I've begun to take walks with a dog named Stella. We get together in the evenings after my work day has ended or in the mornings before my work day has begun. We run for a good while, reveling in the power of our bodies to propel us forward, without caring about where we are going. Stella's sheer exuberance for running makes me laugh so hard that I have to ask her to slow down. My body has been subjected to a lethargy that it has found most disagreeable. Despite this new effort to move my body, it needs time to adjust to activity.
Still, Stella breaks into a run when I'm not looking. Laughing, I follow.

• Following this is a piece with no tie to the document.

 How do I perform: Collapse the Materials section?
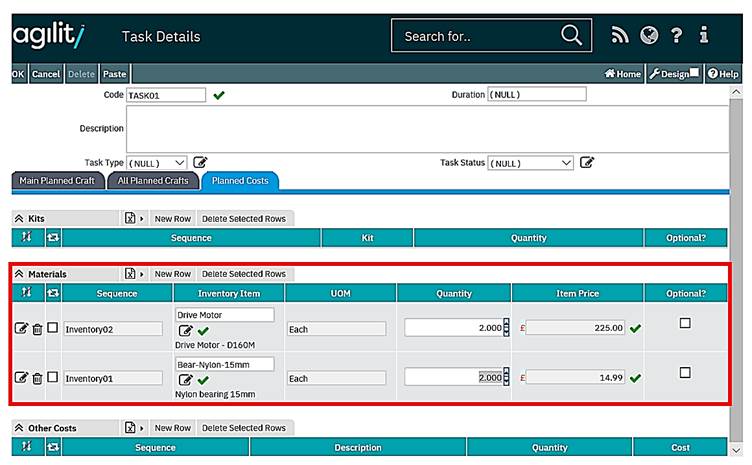click(x=19, y=273)
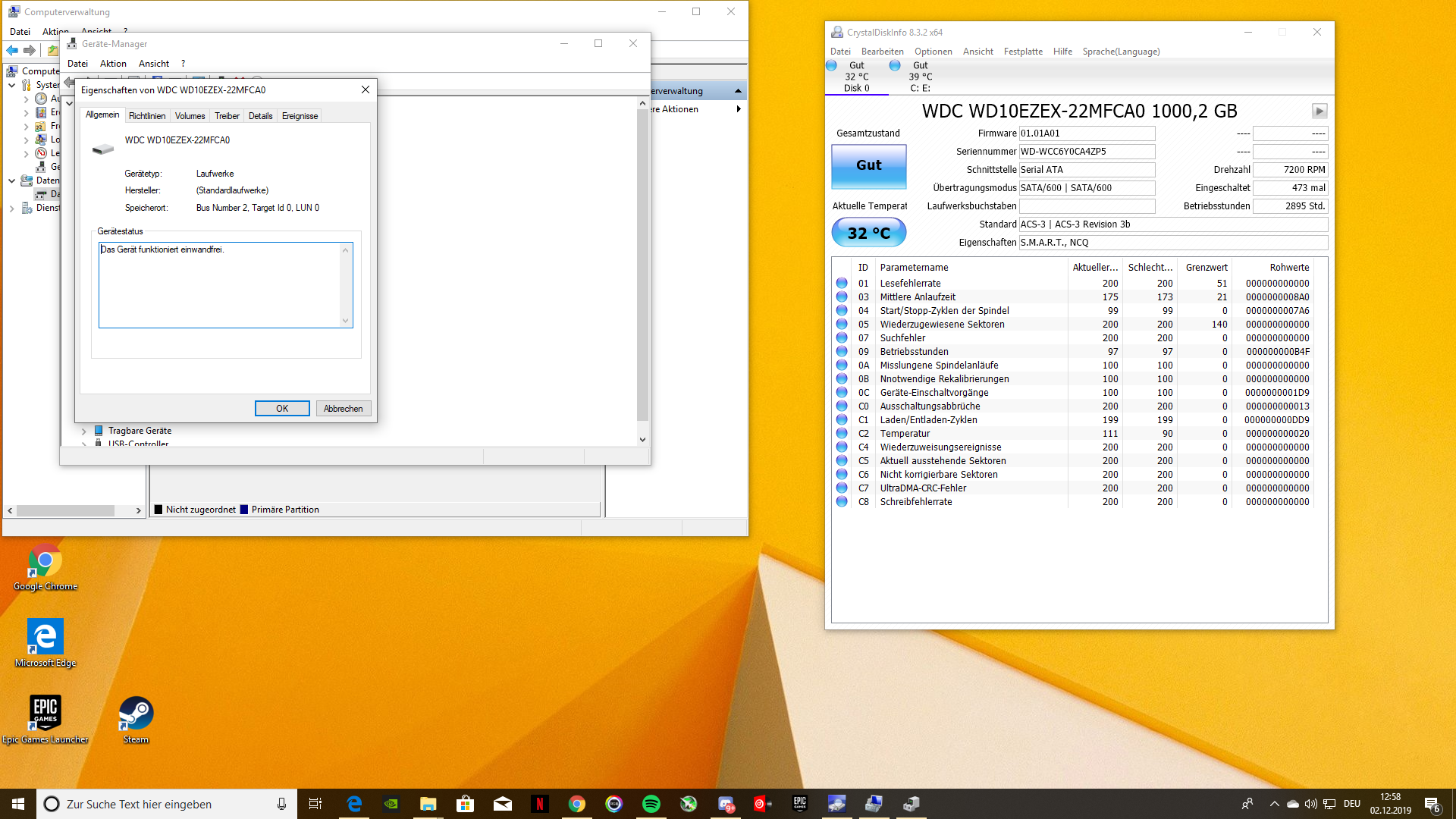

Tracing the scent of some unknown creature, Stella leads me through labyrinths of trees and trails. I observe her process of exploration and suddenly, as if by osmosis, I find myself fully aware of this moment. I have shifted remarkably from the automatic and habitual drone-like existence into a living, breathing moment. And I am an explorer. Removed from time and worldly thoughts. Focused on breathing. On the air against my face.
In a world without the sound of thought, I am see ice forming on delicate branches from whatever form of precipitation is currently falling combined with the cold. Delightful, bitter cold.
What's happened to me?
Historically, December is a difficult month for me. I usually spend it in a state of anger and frustration. I usually feel an antagonistic rift between my own rhythm and the rhythm of the world around me. And this rift is so intense and so difficult for me to reconcile, that I end up feeling incredibly depressed.
I am Charlie Brown, standing in the spotlight on the stage of an empty auditorium exclaiming my perplexity at consumerism.
But something has happened in my walks with Stella. I no longer care about the rift between my own rhythm and that of the world. I no longer care about anything other than this moment and all the magic that is wrapped up in it.
Stella and I happened upon a covey of crows. Stella stopped in her tracks and simply stood there watching these fabulous creatures. Mysterious black beings that seem to have a secret knowledge. And they seem to enjoy knowing that their wisdom is theirs and theirs alone. I find myself wishing to know what it is to be a crow.